EXTRACT PROVIDED.
Segment Open

# Shea pics 15/6/09 (Lots of pics)



## RedHawk (Jun 16, 2008)

We had the most gorgeous winter morning today, one of those days when it's really cold and icy, but the air is clear and the sun is shinning. Perfect for taking photos 

Just pulled his rug off, it was one of those really cold and frosty mornings where you feel bad about taking their rug off. 
Normally he doesn't look swaybacked or so severely goose-rumped. It's b/c he's resting one hind leg. Litte ****** wouldn't stand square. :evil:









Posing for photos is soooooo tiring *yawn*









Would have been a cool shot if not for the over-exposure.









Artsy.









(The following where taken a couple of days before, but I thought I'd throw them in.)

Absolutely would not ***** his ears, despite the noises/faces/stunts pulled by my friend. Even the bright yellow jacket, which was SO scary when lying on a log beside the areana, could not get a rise out of him when waved about.









Minor sucess.









A moment of sunshine.









I do have some riding ones, but only a few came out good and my position in those was orrible, so I wasn't game to put them up. 

Continued next post...


----------



## RedHawk (Jun 16, 2008)

(And back to today again.)
Eating his well-earned lunch.









Itchy face.









"Bye mum."









*Munch*









Saying hi to Charmer.


















Charmer comes over to say hi and get a scratch.









And so does Truth.









The end.


----------



## LuckyLady (May 21, 2009)

really great pics! he's so cute 

may I ask, in the first post the last 2 pics: what is he wearing on his front legs? I haven't seen this before.

Segment Closed

DATA EXTRACT.
Segment Open

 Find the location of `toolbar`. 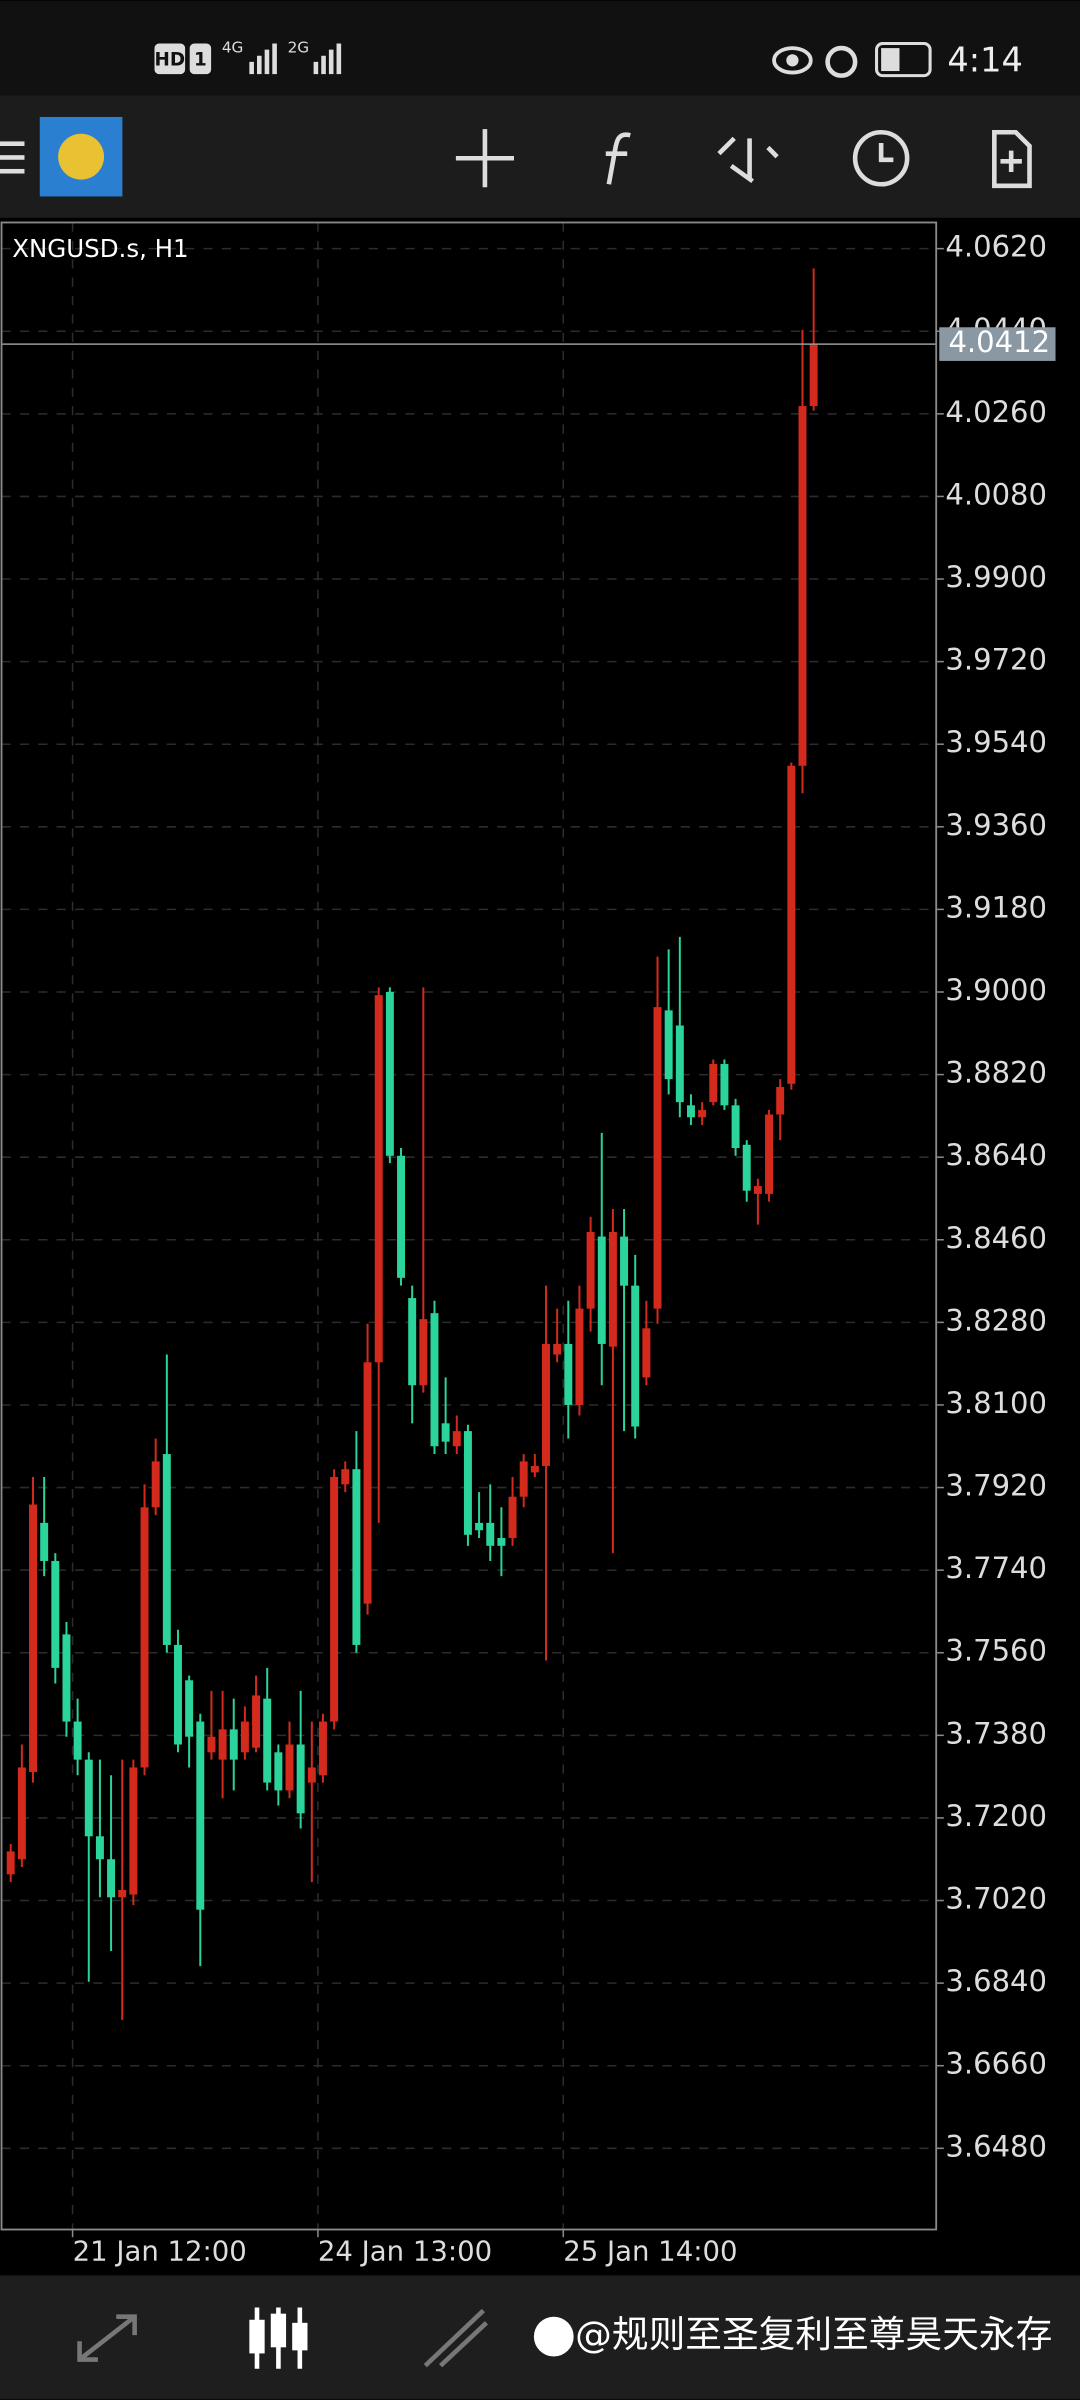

Segment Closed

TASK REQUIREMENTS.
• a. Answer these questions about the forum thread about Shea:
(i) According to the first post, why does he look swaybacked and goose-rumped that morning?
(ii) What item could not get a rise out of him even when it was waved about?
(iii) In the second post, which two horses come over to say hi?
• b. Write the next part of the forum thread about Shea, picking up from its final post.

TASK-BY-TASK ANSWERS.
• a.
(i) He is resting one hind leg.
(ii) The bright yellow jacket.
(iii) Charmer and Truth.

• b.
----------



## -xx-sally-xx- (Dec 29, 2007)

i think they're a type of boot in replace of shoes, or to give better traction on icy/cold grounds that shoes normally would slip on. Just a guess!!


----------



## RedHawk (Jun 16, 2008)

Sally, you're kind of correct. They are boots, but although they do have good traction, that's not their main purpose. They are to protect his feet as he has thin soles, and to train him to step heel-toe instead of toe-heel as he was.
His feet are much better now, and he rides well without the boots, but I want to make sure that he is treading consistently heel-toe for a while before I start riding him without them.


----------



## AussieDaisyGirl (May 21, 2009)

Very pretty horse!


----------



## my2geldings (Feb 18, 2008)

Waw I haven't seen that much lush green grass in years. I loved the general body language of your horse. He really seem to take life in second gear eh. Pretty cute, you've got yourself a sweet horse


----------



## RedHawk (Jun 16, 2008)

M2G you should see the place in spring (it's early winter now), there is TONS of grass! We have 4 paddocks which we rotate, so each paddock gets approx. 3 months rest before the horses are put in it.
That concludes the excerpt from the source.